On pénètre un peu brutalement, cela va sans dire, dans le petit cottage entouré d’un jardin de la rue Fazilleau. Ah ! tenez, je ne sais si ma plume aura le courage d’achever. L’autre jour, une affaire m’appelait à Levallois ; j’ai passé dans cette rue ; arrivé devant cette maison dont le numéro me revint soudain à la mémoire, je fus forcé de m’arrêter quelques minutes. Le sang me montait au cerveau, la sueur coulait de mon front, un simple souvenir faisait gronder en moi des flots de colère et de rage.

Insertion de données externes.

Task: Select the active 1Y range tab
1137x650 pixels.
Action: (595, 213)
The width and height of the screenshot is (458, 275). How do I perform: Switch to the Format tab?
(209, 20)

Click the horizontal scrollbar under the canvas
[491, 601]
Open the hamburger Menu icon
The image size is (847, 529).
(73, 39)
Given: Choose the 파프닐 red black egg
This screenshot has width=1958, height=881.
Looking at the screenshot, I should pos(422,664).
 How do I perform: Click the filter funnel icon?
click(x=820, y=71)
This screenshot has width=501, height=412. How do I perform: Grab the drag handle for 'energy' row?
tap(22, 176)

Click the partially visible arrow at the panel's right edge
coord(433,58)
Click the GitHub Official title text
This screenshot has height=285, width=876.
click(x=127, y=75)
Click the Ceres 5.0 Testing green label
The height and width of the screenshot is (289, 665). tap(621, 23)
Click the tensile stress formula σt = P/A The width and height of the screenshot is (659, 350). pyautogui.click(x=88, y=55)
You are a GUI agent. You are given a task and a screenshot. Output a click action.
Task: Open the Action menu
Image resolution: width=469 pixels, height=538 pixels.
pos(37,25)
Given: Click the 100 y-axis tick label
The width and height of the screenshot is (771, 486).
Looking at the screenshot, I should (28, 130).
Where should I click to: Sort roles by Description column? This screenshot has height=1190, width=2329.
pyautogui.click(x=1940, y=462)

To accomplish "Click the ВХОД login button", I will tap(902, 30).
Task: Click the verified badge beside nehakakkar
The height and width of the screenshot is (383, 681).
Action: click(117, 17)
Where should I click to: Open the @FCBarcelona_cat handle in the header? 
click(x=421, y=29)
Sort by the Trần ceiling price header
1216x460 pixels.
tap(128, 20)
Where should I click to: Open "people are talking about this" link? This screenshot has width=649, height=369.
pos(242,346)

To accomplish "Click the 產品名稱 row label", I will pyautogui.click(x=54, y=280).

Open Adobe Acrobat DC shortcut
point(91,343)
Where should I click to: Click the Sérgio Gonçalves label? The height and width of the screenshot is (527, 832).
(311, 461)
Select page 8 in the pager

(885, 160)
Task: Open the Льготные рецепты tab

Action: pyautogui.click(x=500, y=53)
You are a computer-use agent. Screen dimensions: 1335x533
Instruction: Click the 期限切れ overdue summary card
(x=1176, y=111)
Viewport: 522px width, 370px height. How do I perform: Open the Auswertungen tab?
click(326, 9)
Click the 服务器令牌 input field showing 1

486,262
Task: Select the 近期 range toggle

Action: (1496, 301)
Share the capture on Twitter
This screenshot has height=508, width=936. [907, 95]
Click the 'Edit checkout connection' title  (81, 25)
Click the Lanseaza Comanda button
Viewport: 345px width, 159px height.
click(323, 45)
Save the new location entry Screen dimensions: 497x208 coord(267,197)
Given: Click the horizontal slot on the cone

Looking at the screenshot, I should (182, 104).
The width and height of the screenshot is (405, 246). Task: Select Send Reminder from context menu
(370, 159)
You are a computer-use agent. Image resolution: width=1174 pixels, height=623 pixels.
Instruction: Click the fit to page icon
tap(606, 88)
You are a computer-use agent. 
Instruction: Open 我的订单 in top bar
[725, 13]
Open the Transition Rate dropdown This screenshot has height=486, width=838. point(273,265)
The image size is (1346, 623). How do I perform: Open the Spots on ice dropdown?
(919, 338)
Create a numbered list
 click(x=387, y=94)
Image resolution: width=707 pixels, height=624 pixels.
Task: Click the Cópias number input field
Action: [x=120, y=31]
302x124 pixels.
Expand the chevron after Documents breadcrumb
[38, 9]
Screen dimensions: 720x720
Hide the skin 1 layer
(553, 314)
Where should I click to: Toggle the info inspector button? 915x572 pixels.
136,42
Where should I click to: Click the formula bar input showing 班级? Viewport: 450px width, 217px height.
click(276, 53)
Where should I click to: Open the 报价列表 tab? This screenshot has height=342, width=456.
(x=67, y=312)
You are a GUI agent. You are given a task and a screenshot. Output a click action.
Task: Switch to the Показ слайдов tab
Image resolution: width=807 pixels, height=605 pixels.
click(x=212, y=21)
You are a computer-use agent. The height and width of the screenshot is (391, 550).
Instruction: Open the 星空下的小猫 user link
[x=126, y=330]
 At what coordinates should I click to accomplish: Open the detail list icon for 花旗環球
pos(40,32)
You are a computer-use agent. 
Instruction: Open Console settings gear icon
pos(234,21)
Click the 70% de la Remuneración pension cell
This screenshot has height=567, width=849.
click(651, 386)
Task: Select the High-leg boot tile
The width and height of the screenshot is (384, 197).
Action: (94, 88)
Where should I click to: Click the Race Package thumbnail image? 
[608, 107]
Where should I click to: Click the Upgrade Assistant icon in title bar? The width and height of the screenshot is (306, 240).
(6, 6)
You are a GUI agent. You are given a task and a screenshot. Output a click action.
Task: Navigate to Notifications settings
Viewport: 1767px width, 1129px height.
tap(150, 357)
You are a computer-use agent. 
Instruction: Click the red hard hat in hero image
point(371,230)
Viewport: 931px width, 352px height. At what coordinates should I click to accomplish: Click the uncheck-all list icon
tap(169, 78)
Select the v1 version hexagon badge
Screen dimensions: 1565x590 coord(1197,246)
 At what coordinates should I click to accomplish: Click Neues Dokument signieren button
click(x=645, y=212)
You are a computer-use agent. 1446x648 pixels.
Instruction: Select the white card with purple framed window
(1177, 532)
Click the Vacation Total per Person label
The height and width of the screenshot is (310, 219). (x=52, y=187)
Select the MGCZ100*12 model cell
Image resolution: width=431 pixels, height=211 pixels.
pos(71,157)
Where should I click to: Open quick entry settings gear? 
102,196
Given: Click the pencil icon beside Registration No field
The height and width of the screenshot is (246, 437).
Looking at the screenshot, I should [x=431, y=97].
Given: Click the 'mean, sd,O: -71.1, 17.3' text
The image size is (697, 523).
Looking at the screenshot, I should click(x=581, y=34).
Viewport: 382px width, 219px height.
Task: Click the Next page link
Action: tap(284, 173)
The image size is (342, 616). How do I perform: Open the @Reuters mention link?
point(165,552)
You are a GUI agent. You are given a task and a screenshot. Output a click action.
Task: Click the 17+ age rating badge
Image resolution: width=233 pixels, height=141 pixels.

Pardonnez-moi cette émotion involontaire ; car cette indignation, cette colère, cette rage, vous allez les partager. Je continue :

On entre. Le père était parti pour son travail quotidien, il ne restait là que deux femmes, la vieille mère et la jeune sœur de l’homme que l’on recherchait.

Cette dernière, Mlle  Ferré, était au lit, malade, dangereusement malade, en proie à une fièvre ardente.

On se rabat sur Mme  Ferré ; on la presse de questions, on la somme de révéler la cachette de son fils. Elle affirme qu’elle l’ignore et que, d’ailleurs, la connût-elle, on ne pouvait pas exiger d’une mère qu’elle se fît la dénonciatrice de son propre fils.

On redouble d’instances ; on emploie, tour à tour, la douceur, la menace.

— Arrêtez-moi, si vous voulez, mais je ne puis vous dire ce que j’ignore, et vous n’aurez pas la cruauté de m’arracher d’auprès du lit de ma fille.